Homosyllabic cluster errors are more ambiguous as their numbers were much lower than other errors. This is most likely because patients tended to simplify clusters with vowel insertions.
Finally, syllable position constraints are not to be confused with position specific phonemes. It is clear that phonemes move between different syllable position not only in pure movement errors but also in some substitution errors. This indicates that phonemes are linked to abstract structures rather than being pre-specified for different syllable positions (as in the Dell model).
Romani et al., (2011) provided results from Italian that were similar (but not identical) to what we have seen in this chapter. The results from this chapter suggest that Hindi may have a lexicon which specifies an abstract syllable structure to organise phonemes.
While the role of syllable structure has been used to explain articulatory production and stress assignment, the evidence from Italian and Hindi illustrate that it also has a role to play in organising phonemes. The fact that typologically different languages like Italian and Hindi preserve syllable structure indicates that this may be a universal phenomenon for all languages.
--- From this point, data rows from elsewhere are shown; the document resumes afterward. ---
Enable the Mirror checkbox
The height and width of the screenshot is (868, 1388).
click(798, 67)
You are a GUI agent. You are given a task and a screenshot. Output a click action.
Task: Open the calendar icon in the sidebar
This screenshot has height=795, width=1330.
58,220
This chapter provided evidence to that effect in showing that errors that are likely
104 to involve complicated transformation (such as heterosyllabic clusters becoming homosyllabic) tend to be avoided. This is most likely due to those kinds of alterations being computationally expensive. They also violate constraints to keep the output as similar to the input as possible (see chapter 6 for explanation on faithfulness constraints in Optimality Theory).
3.9 Conclusion
This chapter has presented evidence from Hindi that supports the idea that syllable structure may have lexical representation. The results show preservation of syllabified representations may be cross-linguistic in that the effects are seen in Hindi as well as in Italian (Romani et al., 2011). However, it could be argued that this effect is not universal but isolated to certain languages with particular constraints, syllable typology or resyllabification rates. Chapter 2 showed us that Italian and Hindi have a much lower resyllabification rate than English. As models such as LRM (Levelt et al., 1999) put forth resyllabification as a justification for exclusively post-lexical syllabification, it could be argued that languages with lower rates of resyllabification are more likely to represent syllable structure within the lexicon while those with higher rates (whatever the demarcation for ‘high’ would be) organise phonemes differently. Such a situation is probable but highly unlikely in that it is difficult to imagine the lexicons between human beings being organised differently in such a central aspect of their configuration. However, the only way to test this hypothesis is to look at the error patterns in a language with higher rates of resyllabification: English.